Digital Small Business and the Web

A digital economy is far more than simply having lots of internet start-ups. A digital economy is as much about the use of technology as creating technology. The problem with a lot of the conversation around knowledge and digital economy is this requirement is lost as people focus on creating the next Google.
Just as much needs to be done to have small business taking advantage of technology to improve their business as trying to fund new technology companies. It is important to understand the issue here. To have a truly digital economy, small business has to use technology and particular web technology to their greatest potential.

This covers how a business interacts with their customers, with their suppliers/partners and how they manage information internally. You could split these up but to really make a difference small business needs to integrate via workflows (I elaborate on workflows here) not through insiders and outsiders paradigm.

For example, instead of plumbing company having one booking system used by employees to book appointments and another for website bookings rather use a service like BookingBug that both customers and employees can use to make bookings.

But that is only one step. Let’s look at the whole workflow. Basic plumbing workflow is:

  1. appointment is made
  2. plumbing task is done
  3. payment is made.
A customer comes to the site and books an appointment for a plumber. The BookingBug widget shows appointments that have already been booked either by other users on the site or by staff. They pick an appointment and fill in the details. A plumber is sent the information to their iPhone with the details (with the iPhone representing smartphones). The plumber does the job and fills in an invoice via Freshbooks App on the iPhone. This is sent immediately to the customer who can then choose to pay via the payment application on the plumber’s iPhone.

The invoice details are logged to Xero, the accountancy software, which is then followed up with the payment details when payment is made. Any supplies consumed during the plumbing task are sent to the supply management software which logs the usage and re-orders as required. The details of the job and correspondence with the customer are all logged in 37Signals' Highrise.

By bringing in effective web technology (be it SaaS, mobile applications or whatever) into the workflow the administrative burden is reduced (no one had to copy numbers from one system to another) while improving customer service. It allows the plumber (small business) to focus on the plumbing and not on coordinating moving parts.

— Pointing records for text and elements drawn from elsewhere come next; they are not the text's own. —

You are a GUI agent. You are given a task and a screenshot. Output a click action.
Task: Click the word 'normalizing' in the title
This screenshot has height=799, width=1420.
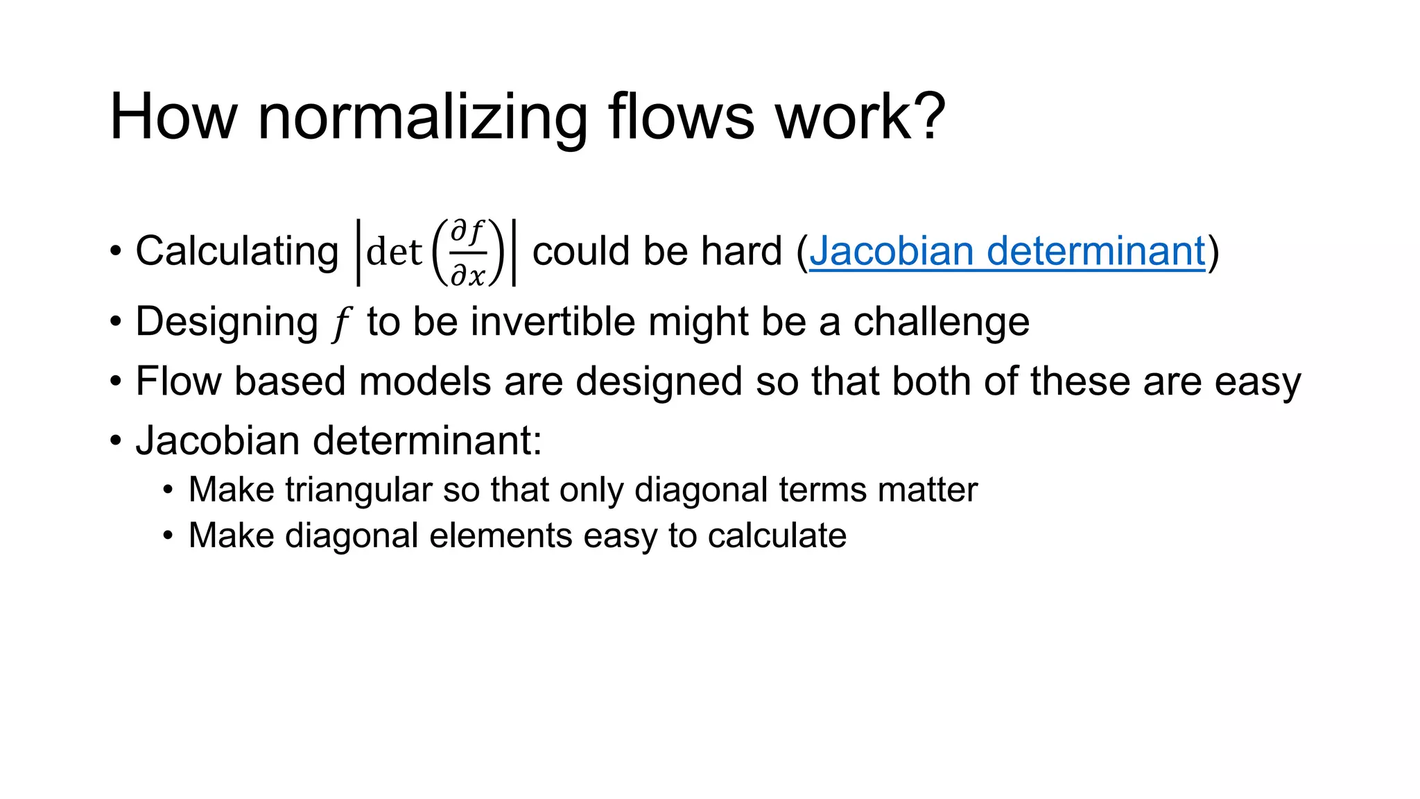422,118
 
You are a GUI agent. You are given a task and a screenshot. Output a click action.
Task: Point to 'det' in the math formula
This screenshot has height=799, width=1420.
394,252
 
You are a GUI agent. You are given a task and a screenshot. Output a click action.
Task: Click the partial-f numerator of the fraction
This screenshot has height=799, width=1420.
467,232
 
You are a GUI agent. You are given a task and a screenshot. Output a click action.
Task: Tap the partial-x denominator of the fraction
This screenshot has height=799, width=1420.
467,275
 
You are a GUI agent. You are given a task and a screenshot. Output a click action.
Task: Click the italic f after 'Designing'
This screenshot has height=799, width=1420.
340,323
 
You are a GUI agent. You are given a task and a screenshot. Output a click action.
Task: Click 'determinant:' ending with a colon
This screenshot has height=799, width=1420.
427,440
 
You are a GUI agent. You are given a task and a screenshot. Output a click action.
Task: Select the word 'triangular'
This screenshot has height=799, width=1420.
358,490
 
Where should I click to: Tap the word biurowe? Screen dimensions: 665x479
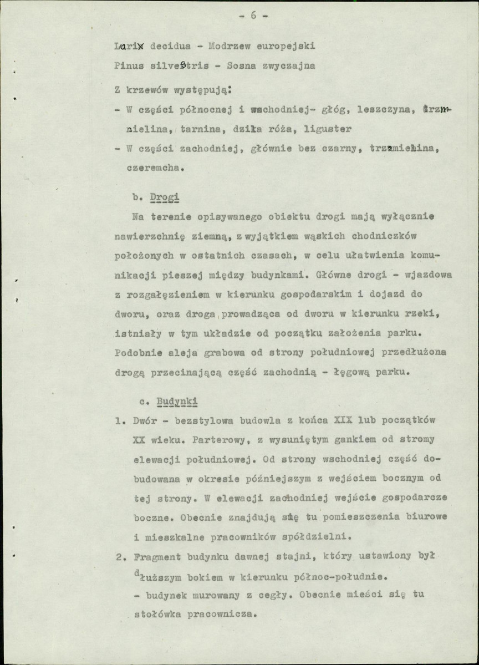tap(415, 517)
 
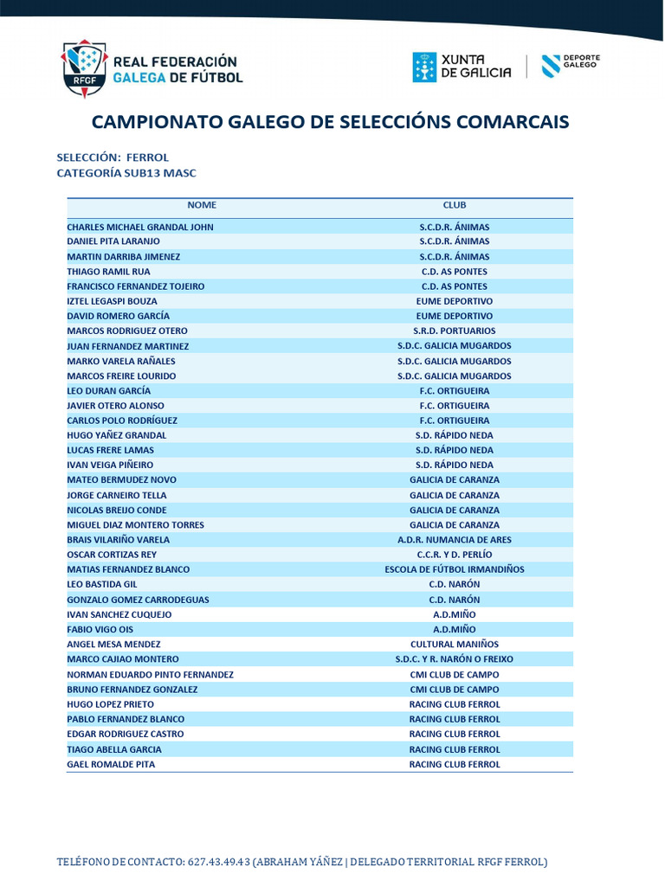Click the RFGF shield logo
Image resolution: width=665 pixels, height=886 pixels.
[x=83, y=67]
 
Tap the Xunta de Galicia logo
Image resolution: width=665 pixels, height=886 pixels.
[x=462, y=67]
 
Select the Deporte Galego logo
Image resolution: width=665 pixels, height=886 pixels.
[x=571, y=66]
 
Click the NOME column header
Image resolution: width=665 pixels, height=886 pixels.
[x=202, y=205]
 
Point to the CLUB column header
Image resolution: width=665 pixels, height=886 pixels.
[x=455, y=205]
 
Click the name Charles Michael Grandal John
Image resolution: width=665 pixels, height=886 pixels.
[x=140, y=227]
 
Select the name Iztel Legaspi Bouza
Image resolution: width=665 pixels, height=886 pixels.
[x=113, y=301]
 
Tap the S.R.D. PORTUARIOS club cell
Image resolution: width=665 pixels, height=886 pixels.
[x=455, y=331]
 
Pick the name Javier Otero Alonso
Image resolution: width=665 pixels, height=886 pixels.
[x=116, y=405]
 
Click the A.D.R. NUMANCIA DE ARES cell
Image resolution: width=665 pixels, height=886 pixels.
[x=455, y=539]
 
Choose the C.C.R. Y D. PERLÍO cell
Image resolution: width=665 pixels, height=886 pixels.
[x=455, y=554]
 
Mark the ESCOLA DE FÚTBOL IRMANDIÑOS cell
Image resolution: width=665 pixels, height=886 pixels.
[x=455, y=569]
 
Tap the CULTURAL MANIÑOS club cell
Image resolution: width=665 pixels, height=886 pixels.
[x=455, y=644]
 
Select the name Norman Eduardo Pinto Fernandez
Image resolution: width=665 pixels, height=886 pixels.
[x=151, y=674]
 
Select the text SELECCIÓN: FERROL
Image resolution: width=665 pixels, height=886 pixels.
[x=113, y=157]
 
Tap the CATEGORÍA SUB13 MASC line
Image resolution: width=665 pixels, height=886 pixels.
[x=126, y=173]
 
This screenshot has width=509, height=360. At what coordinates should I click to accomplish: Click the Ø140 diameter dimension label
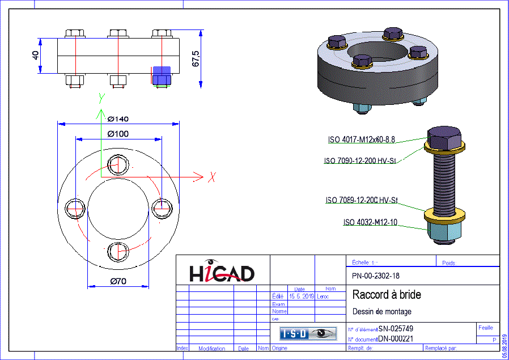pyautogui.click(x=117, y=118)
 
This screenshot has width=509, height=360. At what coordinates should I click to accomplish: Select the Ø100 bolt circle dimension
pyautogui.click(x=117, y=134)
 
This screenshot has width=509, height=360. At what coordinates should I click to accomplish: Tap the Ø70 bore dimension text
pyautogui.click(x=117, y=282)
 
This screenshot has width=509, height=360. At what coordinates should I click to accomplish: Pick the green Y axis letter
pyautogui.click(x=101, y=98)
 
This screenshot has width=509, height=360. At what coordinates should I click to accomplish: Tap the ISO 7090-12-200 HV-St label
pyautogui.click(x=359, y=161)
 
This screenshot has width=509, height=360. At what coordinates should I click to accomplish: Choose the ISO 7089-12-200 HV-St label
pyautogui.click(x=362, y=201)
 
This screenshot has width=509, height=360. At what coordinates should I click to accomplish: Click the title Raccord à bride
pyautogui.click(x=387, y=295)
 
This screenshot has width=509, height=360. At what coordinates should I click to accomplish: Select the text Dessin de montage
pyautogui.click(x=381, y=311)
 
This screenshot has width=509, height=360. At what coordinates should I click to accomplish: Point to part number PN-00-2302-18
pyautogui.click(x=375, y=276)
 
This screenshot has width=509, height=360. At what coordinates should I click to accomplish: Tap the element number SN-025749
pyautogui.click(x=396, y=329)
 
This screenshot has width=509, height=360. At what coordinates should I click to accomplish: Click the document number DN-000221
pyautogui.click(x=396, y=339)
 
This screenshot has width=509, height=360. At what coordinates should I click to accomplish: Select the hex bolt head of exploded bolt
pyautogui.click(x=445, y=136)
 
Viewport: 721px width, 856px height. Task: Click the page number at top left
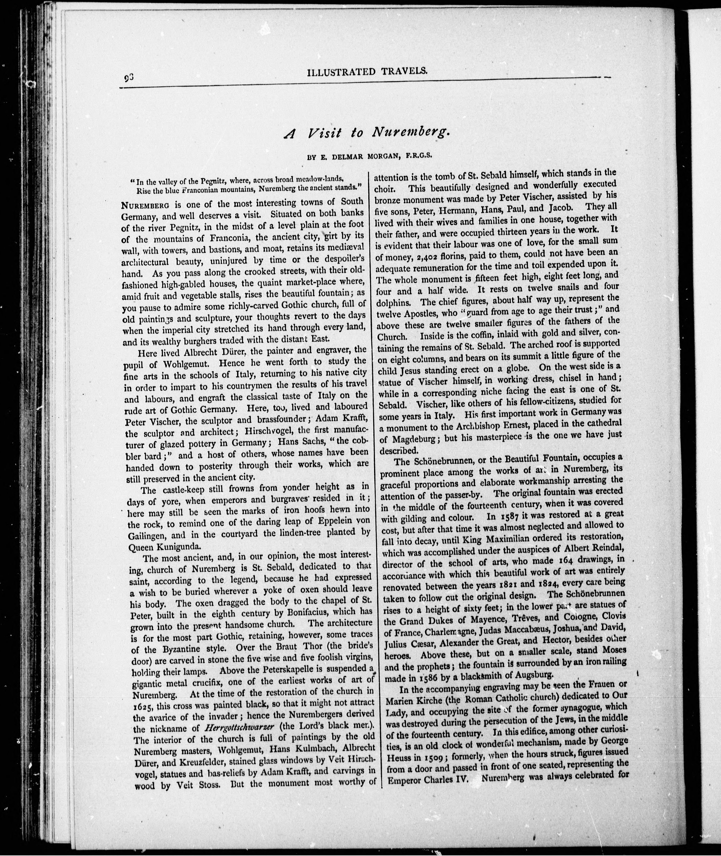coord(130,77)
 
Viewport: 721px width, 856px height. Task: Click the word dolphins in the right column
coord(395,303)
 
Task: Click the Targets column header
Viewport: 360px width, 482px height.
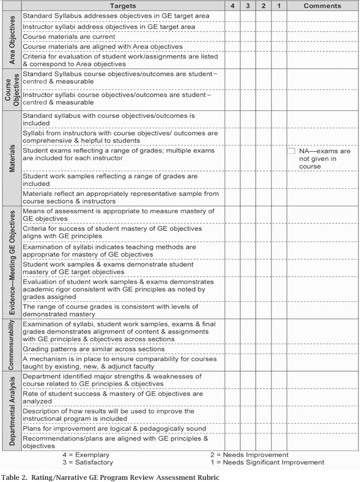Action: [123, 5]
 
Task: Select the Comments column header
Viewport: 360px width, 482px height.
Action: [322, 5]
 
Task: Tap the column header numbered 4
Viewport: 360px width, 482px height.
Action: [233, 5]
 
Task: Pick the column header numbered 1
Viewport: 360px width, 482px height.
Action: [279, 5]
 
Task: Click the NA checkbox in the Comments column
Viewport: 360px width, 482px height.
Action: [291, 151]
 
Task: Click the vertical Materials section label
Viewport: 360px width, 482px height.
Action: [11, 158]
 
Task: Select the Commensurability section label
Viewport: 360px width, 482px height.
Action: [11, 345]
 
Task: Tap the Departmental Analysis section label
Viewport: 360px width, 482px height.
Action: [11, 410]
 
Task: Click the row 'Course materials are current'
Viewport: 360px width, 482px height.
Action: [69, 37]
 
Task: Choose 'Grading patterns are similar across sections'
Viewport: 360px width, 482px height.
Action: [93, 349]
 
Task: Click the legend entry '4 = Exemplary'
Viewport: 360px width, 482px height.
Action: [86, 455]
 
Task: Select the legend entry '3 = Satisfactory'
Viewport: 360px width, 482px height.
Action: [87, 462]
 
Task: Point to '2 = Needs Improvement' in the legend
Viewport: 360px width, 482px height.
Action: [249, 455]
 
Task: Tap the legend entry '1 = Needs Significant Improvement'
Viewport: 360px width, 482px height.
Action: [267, 462]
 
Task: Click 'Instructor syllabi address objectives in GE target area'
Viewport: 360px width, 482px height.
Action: [109, 26]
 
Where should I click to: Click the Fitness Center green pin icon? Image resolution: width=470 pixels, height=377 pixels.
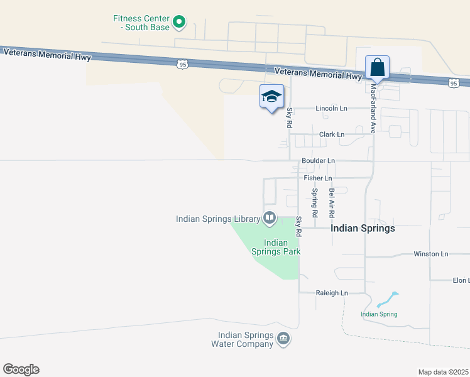(179, 23)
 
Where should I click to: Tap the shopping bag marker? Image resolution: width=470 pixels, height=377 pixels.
(377, 67)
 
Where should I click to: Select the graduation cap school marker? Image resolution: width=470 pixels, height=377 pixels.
(271, 97)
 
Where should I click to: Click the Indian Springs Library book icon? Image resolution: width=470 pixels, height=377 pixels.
(270, 218)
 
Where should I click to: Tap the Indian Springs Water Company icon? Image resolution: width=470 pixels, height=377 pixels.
(283, 339)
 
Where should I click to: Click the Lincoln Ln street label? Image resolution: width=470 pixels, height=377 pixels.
(331, 108)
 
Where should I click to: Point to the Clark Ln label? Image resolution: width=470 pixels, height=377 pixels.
(332, 134)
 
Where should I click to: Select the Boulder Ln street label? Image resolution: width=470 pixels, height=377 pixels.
(318, 161)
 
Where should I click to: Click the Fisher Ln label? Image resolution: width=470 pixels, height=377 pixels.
(317, 178)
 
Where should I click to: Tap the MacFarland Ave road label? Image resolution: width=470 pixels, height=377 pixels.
(373, 109)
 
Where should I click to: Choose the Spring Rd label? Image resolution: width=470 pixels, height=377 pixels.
(314, 199)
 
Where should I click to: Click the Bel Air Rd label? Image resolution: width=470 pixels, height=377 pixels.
(331, 202)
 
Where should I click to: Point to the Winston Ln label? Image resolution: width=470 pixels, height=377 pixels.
(430, 254)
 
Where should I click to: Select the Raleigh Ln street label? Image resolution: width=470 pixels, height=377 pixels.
(332, 293)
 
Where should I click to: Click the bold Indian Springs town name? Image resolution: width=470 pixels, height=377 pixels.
(363, 228)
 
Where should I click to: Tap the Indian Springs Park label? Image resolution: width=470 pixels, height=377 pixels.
(276, 247)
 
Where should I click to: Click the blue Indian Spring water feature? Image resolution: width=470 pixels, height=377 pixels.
(386, 299)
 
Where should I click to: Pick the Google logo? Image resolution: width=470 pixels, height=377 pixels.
(21, 369)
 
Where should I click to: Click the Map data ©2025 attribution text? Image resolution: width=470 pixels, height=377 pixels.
(443, 372)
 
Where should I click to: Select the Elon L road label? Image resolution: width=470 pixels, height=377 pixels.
(461, 280)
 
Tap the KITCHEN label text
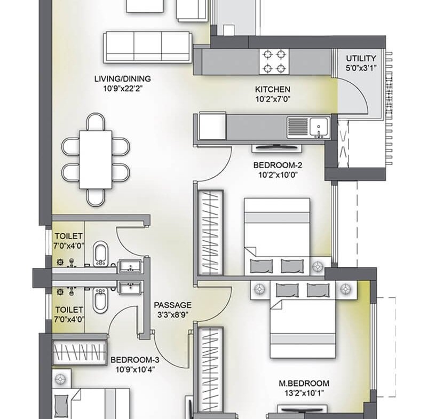click(x=273, y=89)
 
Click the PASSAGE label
click(x=172, y=305)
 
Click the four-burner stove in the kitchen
click(x=274, y=61)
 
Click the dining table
click(x=96, y=160)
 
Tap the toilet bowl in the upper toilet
click(x=100, y=254)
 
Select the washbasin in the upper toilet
click(x=130, y=266)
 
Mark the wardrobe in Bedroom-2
click(x=210, y=233)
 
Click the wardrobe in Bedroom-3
click(x=79, y=352)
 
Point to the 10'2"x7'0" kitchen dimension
click(x=273, y=99)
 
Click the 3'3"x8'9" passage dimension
click(x=172, y=315)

All of what I described in the example can be done now. It isn’t something for the future but something for now. The glue that binds them together are APIs. It is APIs that allow the requisite data to move between the various applications and create the seemless workflow.

The key to a digital economy is effective use of technology in small business; something that is sadly lacking in the various grand plans for digital economy from Governments and interest groups.